Written problem: Count the lines in the rows below that contain the word "pixels", and reply with that number alone.
+ + + +
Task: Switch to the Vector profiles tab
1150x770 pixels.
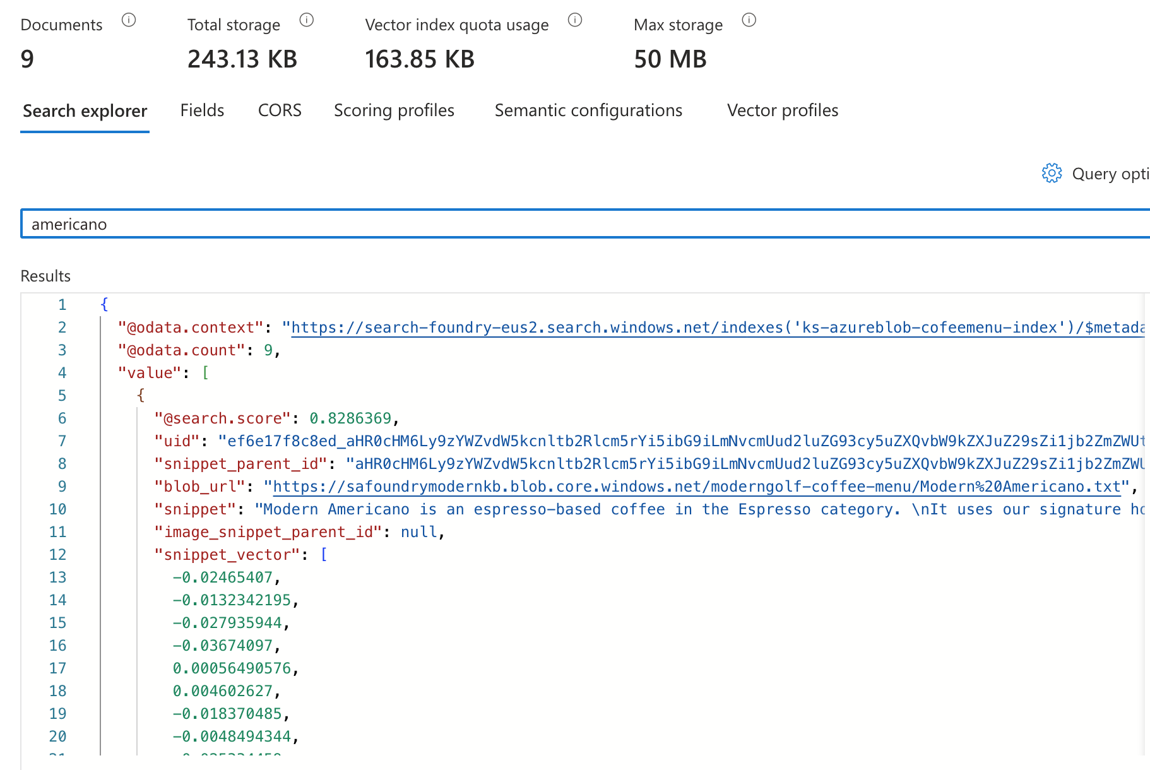Action: click(x=782, y=110)
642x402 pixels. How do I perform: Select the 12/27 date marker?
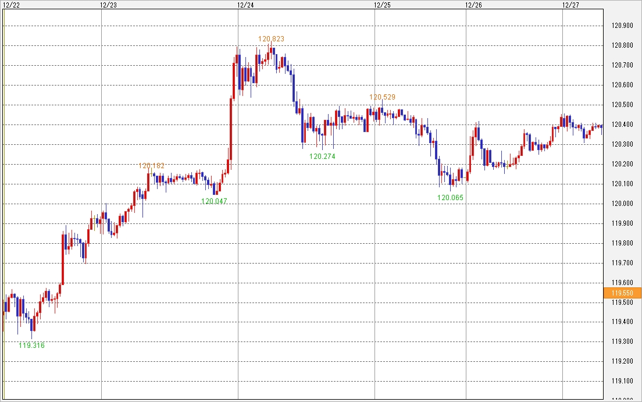coord(570,5)

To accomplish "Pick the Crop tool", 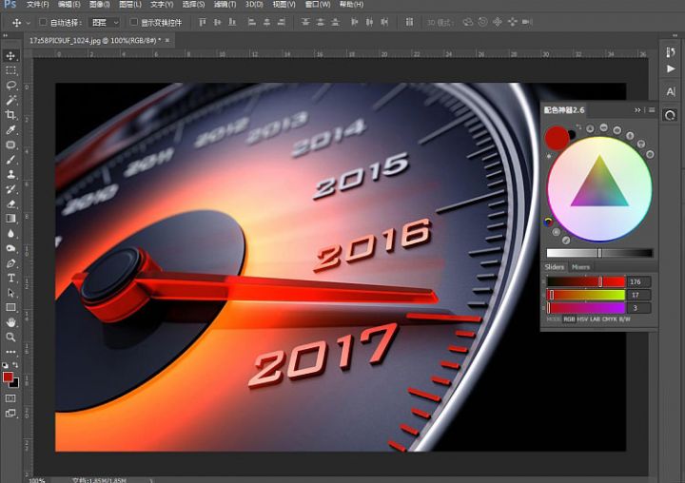I will click(11, 115).
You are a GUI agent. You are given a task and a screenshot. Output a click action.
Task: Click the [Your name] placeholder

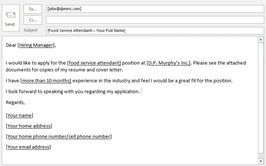click(19, 115)
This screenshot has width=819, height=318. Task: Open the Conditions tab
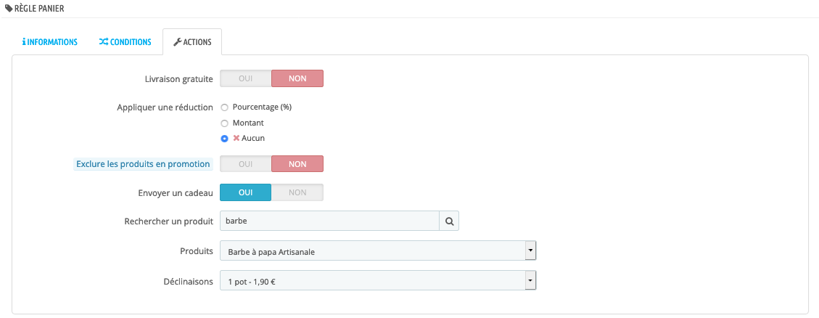125,42

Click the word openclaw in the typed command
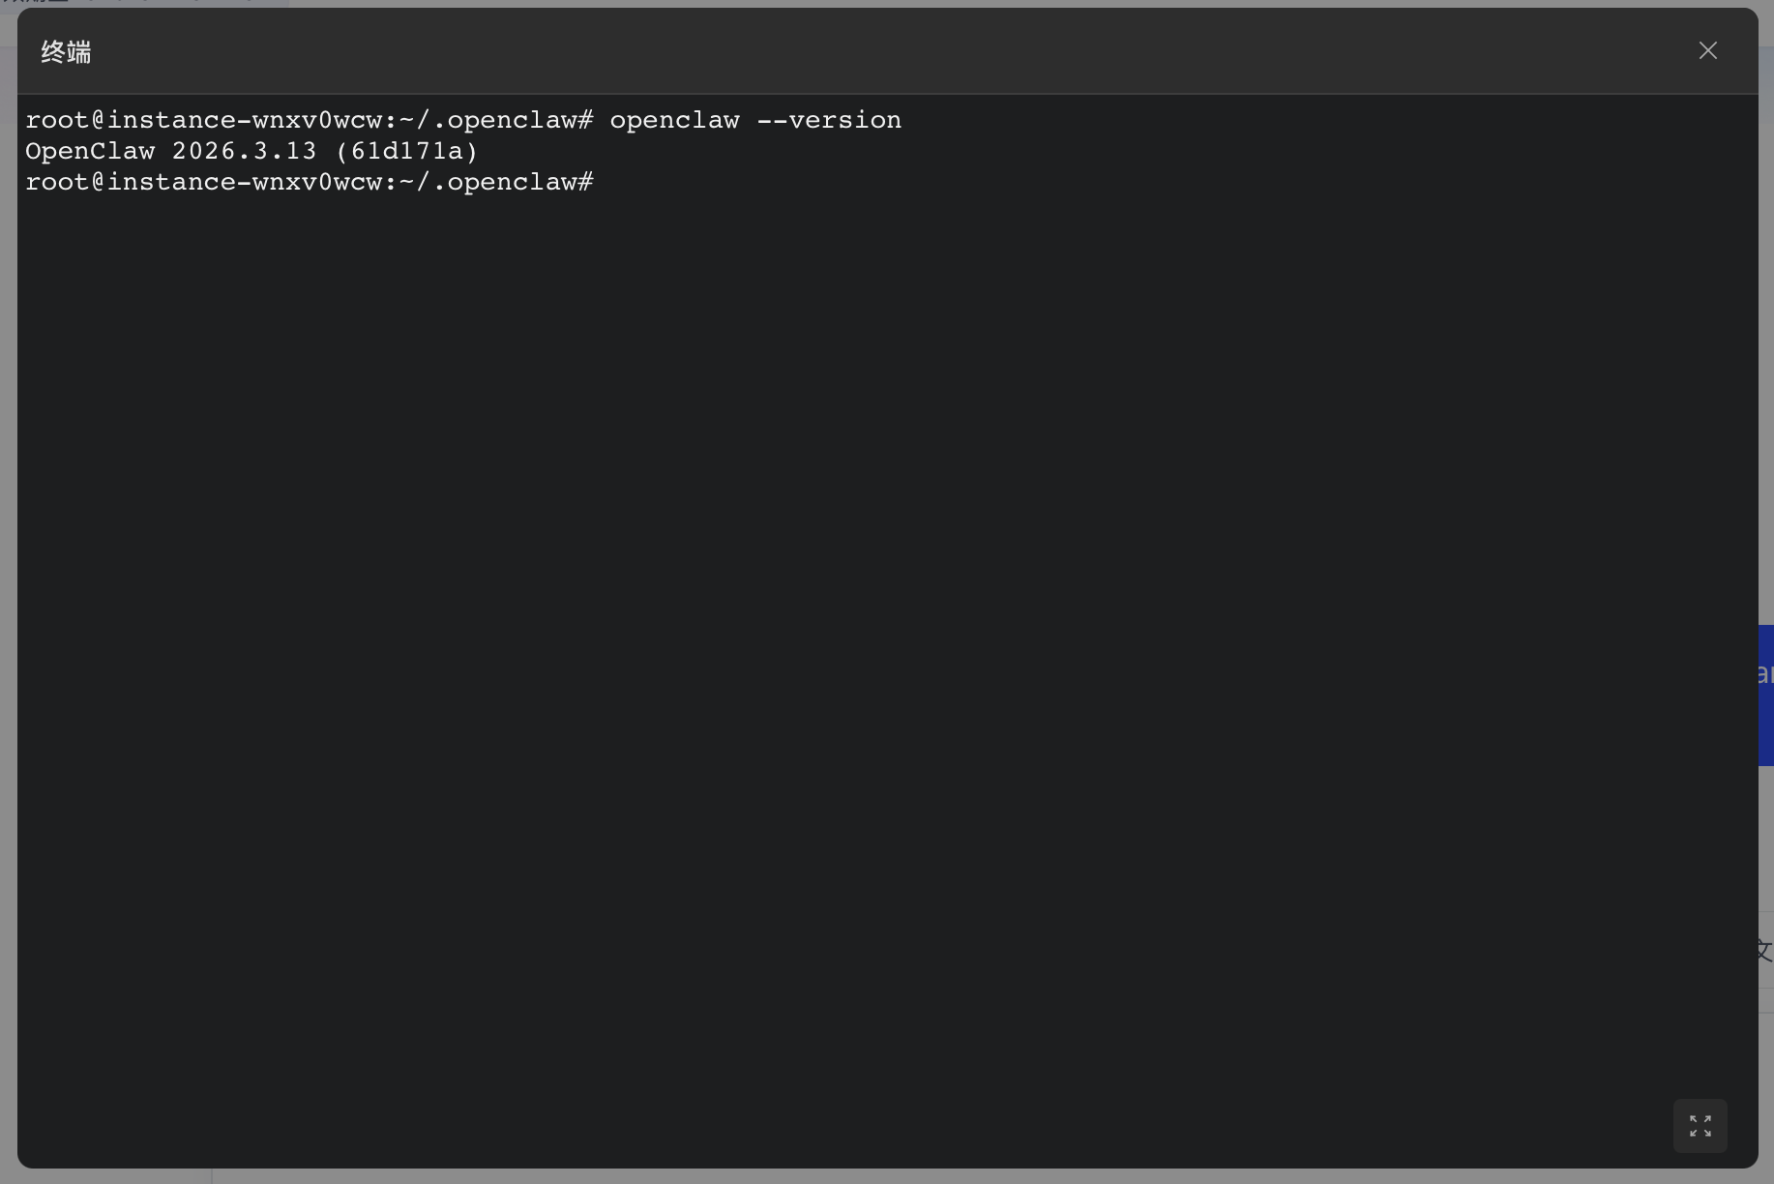pos(674,120)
+ + + +
Answer below: 2